Biotechniques. 2013 Mar;54(3):165-8. doi: 10.2144/000113978.
Principal Component Analysis (PCA) is a common exploratory tool used to evaluate large complex data sets. The resulting lower-dimensional representations are often valuable for pattern visualization, clustering, or classification of the data. However, PCA cannot be applied directly to many -omics data sets generated by newer technologies such as label-free mass spectrometry due to large numbers of non-random missing values.
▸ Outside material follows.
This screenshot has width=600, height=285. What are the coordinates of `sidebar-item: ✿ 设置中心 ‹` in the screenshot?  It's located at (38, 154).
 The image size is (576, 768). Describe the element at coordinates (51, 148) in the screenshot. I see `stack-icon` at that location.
Here we present a sequential projection pursuit PCA (sppPCA) method for defining principal components in the presence of missing data. Our results demonstrate that this approach generates robust and informative low-dimensional data representations compared to commonly used imputation approaches.
主成分分析(PCA)是一种常用的探索性工具,用于评估大型复杂数据集。得到的低维表示通常对于数据的模式可视化、聚类或分类很有价值。然而,由于新技术(如无标记质谱)产生的许多组学数据集中存在大量非随机缺失值,因此不能直接应用 PCA 方法。在这里,我们提出了一种序贯投影寻踪 PCA(sppPCA)方法,用于在存在缺失数据的情况下定义主成分。我们的结果表明,与常用的插补方法相比,该方法生成了稳健且信息量丰富的低维数据表示。